Dean Starkman: Wrecking an Economy Means Never Having to Say You're Sorry
“We know the banks are eager to put the scandal of the financial crisis behind them. What’s disturbing is that, in the name of deference, convenience, or something darker, the Justice Department is letting them do just that.”—Dean Starkman
In his book The Watchdog That Didn’t Bark: The Financial Crisis and the Disappearance of Investigative Journalism, Dean Starkman charts the history of the financial press culminating in an analysis of the failure of mainstream journalism to cover the events and trends leading up to the 2008 financial crisis.
In a sense, he argues that the financial press abandoned its roots in investigative journalism and let mortgage lenders, banks, and Wall Street off the hook. Recently, in the New Republic, Starkman suggests that the government is doing the same after the fact. Despite some settlements paid out by the likes of J.P. Morgan and Citigroup, the Justice Department “has permitted the banks, for a price, to bury their sins.” Starkman writes:
It bears saying one more time: It’s a disgrace that the Justice Department has failed to bring a single criminal charge against any Wall Street or mortgage executive of consequence for their roles in wrecking the economy, despite having managed to make arrests in the comparatively piddling schemes of Enron and the Savings & Loan flimflam. (The latter resulted in more than 800 convictions, including those of many top executives.) These settlements are wan consolation. The sums being surrendered, for starters, are large only until compared with the $13 trillion or so the public lost in the financial crash—or, for that matter, with the banks’ own coffers. (Citi’s pure profit in the two years before the wipeout was more than triple its penalty.) Not to mention that the money won’t be paid by any parties actually responsible, but by the banks’ current shareholders, who pretty much had nothing to do with the misdeeds in question. And the bulk of the settlements will be tax deductible. For destroying trillions in wealth and thousands of jobs, banks will get a write-off.

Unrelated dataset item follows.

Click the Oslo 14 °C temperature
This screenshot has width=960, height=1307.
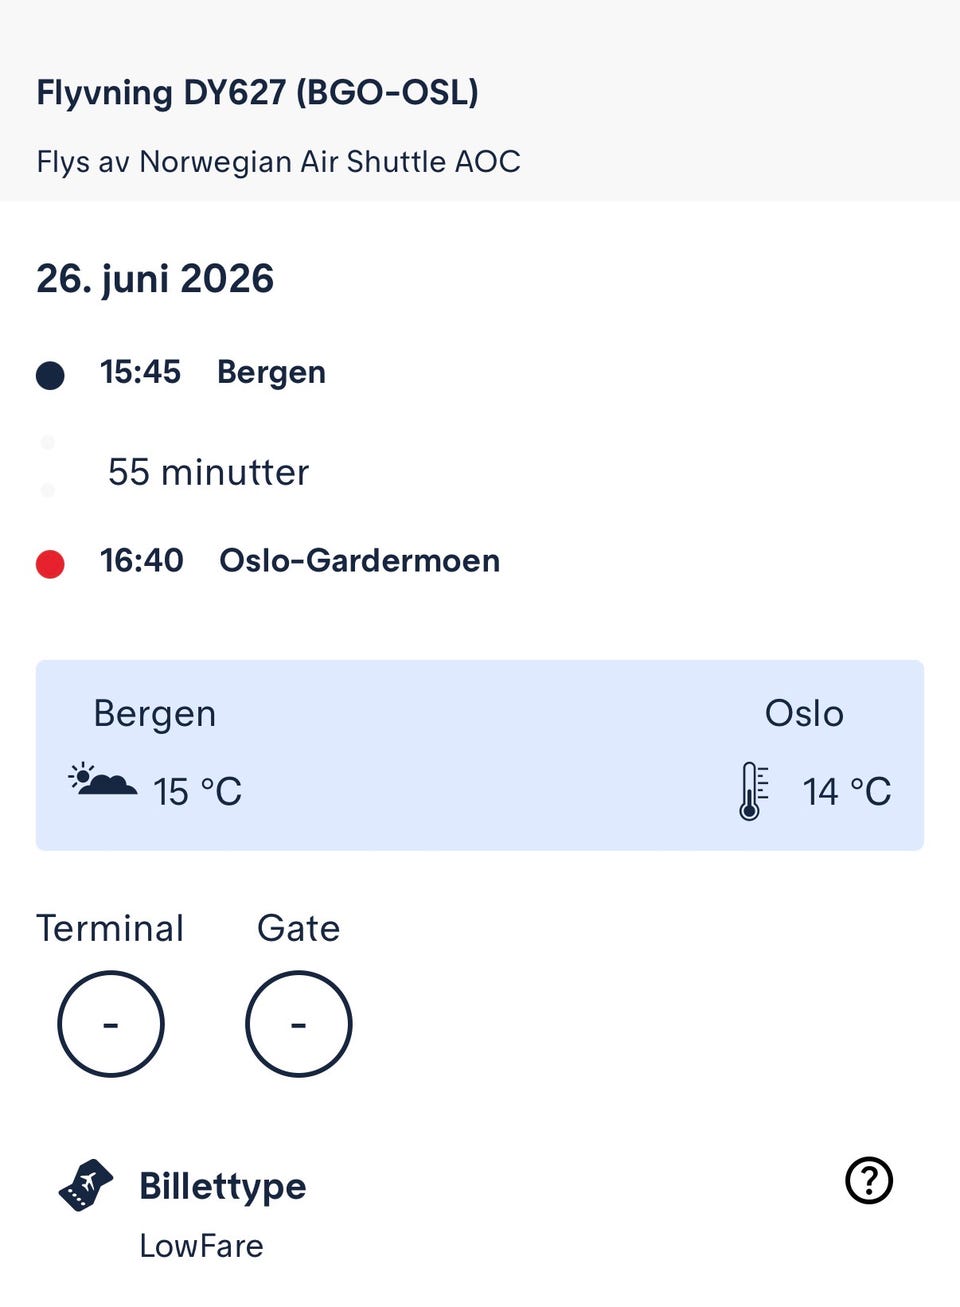pyautogui.click(x=846, y=792)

He continues by revealing how the Justice Department’s settlements are curtailing a fuller understanding of the banks’ activities during the mortgage boom of the 2000s:
There’s a much deeper problem here, however, and one that has received far less attention: Not only has the Department of Justice (DOJ) failed to build any criminal cases for financial-crisis misdeeds, but it’s also now settling with these banks without even filing civil complaints. A complaint is the cornerstone of civil litigation, the foundation for even routine lawsuits. One of its primary benefits—and of adversarial legal proceedings generally—is that a complaint can bring huge amounts of previously undisclosed information into the public record. In these mortgage securities cases, the Justice Department had not only an obligation but an opportunity: to show the country what it found, to deter future misconduct, to complete the story of the financial crisis in humanizing, clarifying, searing detail. And to do all that, the department didn’t need to do anything special. Just what lawyers normally do. Instead, by imposing a fine without documenting the underlying abuses, the Justice Department has permitted the banks, for a price, to bury their sins.
Starkman concludes by writing:
We know the banks are eager to put the scandal of the financial crisis behind them. What’s disturbing is that, in the name of deference, convenience, or something darker, the Justice Department is letting them do just that.